• [Task]:
Carry over every entry exactly as it appears in the records.

(Data for the task begins)

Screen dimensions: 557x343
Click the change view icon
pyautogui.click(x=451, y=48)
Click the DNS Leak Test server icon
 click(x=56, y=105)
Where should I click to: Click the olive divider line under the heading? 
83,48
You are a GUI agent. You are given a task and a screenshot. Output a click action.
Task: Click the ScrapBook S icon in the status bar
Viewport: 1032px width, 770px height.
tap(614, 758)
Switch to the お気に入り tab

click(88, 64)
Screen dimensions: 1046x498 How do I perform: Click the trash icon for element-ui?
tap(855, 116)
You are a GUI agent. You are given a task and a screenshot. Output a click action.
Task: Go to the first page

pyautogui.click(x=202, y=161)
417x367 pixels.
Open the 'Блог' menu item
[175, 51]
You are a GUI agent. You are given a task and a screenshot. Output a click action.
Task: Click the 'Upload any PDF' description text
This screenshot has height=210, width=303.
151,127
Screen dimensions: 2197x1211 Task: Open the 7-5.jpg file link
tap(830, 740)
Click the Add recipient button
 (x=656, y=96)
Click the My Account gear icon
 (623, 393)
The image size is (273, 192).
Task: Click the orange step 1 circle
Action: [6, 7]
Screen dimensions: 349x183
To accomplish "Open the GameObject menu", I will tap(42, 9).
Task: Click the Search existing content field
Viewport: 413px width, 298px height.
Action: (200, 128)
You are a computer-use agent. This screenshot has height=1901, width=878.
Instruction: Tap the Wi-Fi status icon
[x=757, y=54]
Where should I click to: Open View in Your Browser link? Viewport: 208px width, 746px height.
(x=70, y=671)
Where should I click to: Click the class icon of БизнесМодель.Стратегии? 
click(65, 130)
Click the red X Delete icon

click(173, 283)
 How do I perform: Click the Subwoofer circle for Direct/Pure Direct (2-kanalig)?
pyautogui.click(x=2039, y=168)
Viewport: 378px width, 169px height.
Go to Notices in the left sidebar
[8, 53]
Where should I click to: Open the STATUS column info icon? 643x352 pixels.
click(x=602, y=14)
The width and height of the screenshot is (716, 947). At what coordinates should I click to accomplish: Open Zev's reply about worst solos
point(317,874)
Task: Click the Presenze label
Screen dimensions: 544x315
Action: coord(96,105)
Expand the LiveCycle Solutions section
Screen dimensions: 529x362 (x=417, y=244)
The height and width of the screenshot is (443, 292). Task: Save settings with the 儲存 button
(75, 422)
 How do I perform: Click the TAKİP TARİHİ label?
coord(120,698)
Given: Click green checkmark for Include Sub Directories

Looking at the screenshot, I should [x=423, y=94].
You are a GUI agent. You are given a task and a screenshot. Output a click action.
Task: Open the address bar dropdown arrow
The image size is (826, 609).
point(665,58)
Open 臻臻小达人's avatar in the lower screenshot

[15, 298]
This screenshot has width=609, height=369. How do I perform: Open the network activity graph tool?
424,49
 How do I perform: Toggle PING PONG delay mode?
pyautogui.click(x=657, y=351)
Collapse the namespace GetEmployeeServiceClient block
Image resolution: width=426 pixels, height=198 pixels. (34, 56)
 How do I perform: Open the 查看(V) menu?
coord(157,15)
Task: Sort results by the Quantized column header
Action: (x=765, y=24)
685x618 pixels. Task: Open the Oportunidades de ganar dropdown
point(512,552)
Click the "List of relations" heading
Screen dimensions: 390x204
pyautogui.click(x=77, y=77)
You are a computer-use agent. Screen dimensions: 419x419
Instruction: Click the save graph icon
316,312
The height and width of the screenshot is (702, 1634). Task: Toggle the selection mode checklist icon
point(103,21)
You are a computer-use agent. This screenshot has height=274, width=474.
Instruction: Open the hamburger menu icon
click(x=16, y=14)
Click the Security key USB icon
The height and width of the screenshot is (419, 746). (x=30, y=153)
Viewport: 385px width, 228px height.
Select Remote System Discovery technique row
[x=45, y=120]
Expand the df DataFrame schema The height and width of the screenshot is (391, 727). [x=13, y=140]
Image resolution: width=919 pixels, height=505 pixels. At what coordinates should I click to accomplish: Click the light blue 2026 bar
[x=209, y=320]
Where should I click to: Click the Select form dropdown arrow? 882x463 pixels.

(Data for the task ends)

• [Your solution]:
Screen dimensions: 557x343
Click the change view icon
pyautogui.click(x=451, y=48)
Click the DNS Leak Test server icon
 click(x=56, y=105)
Where should I click to: Click the olive divider line under the heading? 
83,48
You are a GUI agent. You are given a task and a screenshot. Output a click action.
Task: Click the ScrapBook S icon in the status bar
Viewport: 1032px width, 770px height.
tap(614, 758)
Switch to the お気に入り tab

click(88, 64)
Screen dimensions: 1046x498 How do I perform: Click the trash icon for element-ui?
tap(855, 116)
You are a GUI agent. You are given a task and a screenshot. Output a click action.
Task: Go to the first page

pyautogui.click(x=202, y=161)
417x367 pixels.
Open the 'Блог' menu item
[175, 51]
You are a GUI agent. You are given a task and a screenshot. Output a click action.
Task: Click the 'Upload any PDF' description text
This screenshot has height=210, width=303.
151,127
Screen dimensions: 2197x1211 Task: Open the 7-5.jpg file link
tap(830, 740)
Click the Add recipient button
 (x=656, y=96)
Click the My Account gear icon
 (623, 393)
The image size is (273, 192).
Task: Click the orange step 1 circle
Action: [6, 7]
Screen dimensions: 349x183
To accomplish "Open the GameObject menu", I will tap(42, 9).
Task: Click the Search existing content field
Viewport: 413px width, 298px height.
Action: (200, 128)
You are a computer-use agent. This screenshot has height=1901, width=878.
Instruction: Tap the Wi-Fi status icon
[x=757, y=54]
Where should I click to: Open View in Your Browser link? Viewport: 208px width, 746px height.
(x=70, y=671)
Where should I click to: Click the class icon of БизнесМодель.Стратегии? 
click(65, 130)
Click the red X Delete icon

click(173, 283)
 How do I perform: Click the Subwoofer circle for Direct/Pure Direct (2-kanalig)?
pyautogui.click(x=2039, y=168)
Viewport: 378px width, 169px height.
Go to Notices in the left sidebar
[8, 53]
Where should I click to: Open the STATUS column info icon? 643x352 pixels.
click(x=602, y=14)
The width and height of the screenshot is (716, 947). At what coordinates should I click to accomplish: Open Zev's reply about worst solos
point(317,874)
Task: Click the Presenze label
Screen dimensions: 544x315
Action: coord(96,105)
Expand the LiveCycle Solutions section
Screen dimensions: 529x362 (x=417, y=244)
The height and width of the screenshot is (443, 292). Task: Save settings with the 儲存 button
(75, 422)
 How do I perform: Click the TAKİP TARİHİ label?
coord(120,698)
Given: Click green checkmark for Include Sub Directories

Looking at the screenshot, I should [x=423, y=94].
You are a GUI agent. You are given a task and a screenshot. Output a click action.
Task: Open the address bar dropdown arrow
The image size is (826, 609).
point(665,58)
Open 臻臻小达人's avatar in the lower screenshot

[15, 298]
This screenshot has width=609, height=369. How do I perform: Open the network activity graph tool?
424,49
 How do I perform: Toggle PING PONG delay mode?
pyautogui.click(x=657, y=351)
Collapse the namespace GetEmployeeServiceClient block
Image resolution: width=426 pixels, height=198 pixels. (34, 56)
 How do I perform: Open the 查看(V) menu?
coord(157,15)
Task: Sort results by the Quantized column header
Action: (x=765, y=24)
685x618 pixels. Task: Open the Oportunidades de ganar dropdown
point(512,552)
Click the "List of relations" heading
Screen dimensions: 390x204
pyautogui.click(x=77, y=77)
You are a computer-use agent. Screen dimensions: 419x419
Instruction: Click the save graph icon
316,312
The height and width of the screenshot is (702, 1634). Task: Toggle the selection mode checklist icon
point(103,21)
You are a computer-use agent. This screenshot has height=274, width=474.
Instruction: Open the hamburger menu icon
click(x=16, y=14)
Click the Security key USB icon
The height and width of the screenshot is (419, 746). (x=30, y=153)
Viewport: 385px width, 228px height.
Select Remote System Discovery technique row
[x=45, y=120]
Expand the df DataFrame schema The height and width of the screenshot is (391, 727). [x=13, y=140]
Image resolution: width=919 pixels, height=505 pixels. At what coordinates should I click to accomplish: Click the light blue 2026 bar
[x=209, y=320]
Where should I click to: Click the Select form dropdown arrow? 882x463 pixels.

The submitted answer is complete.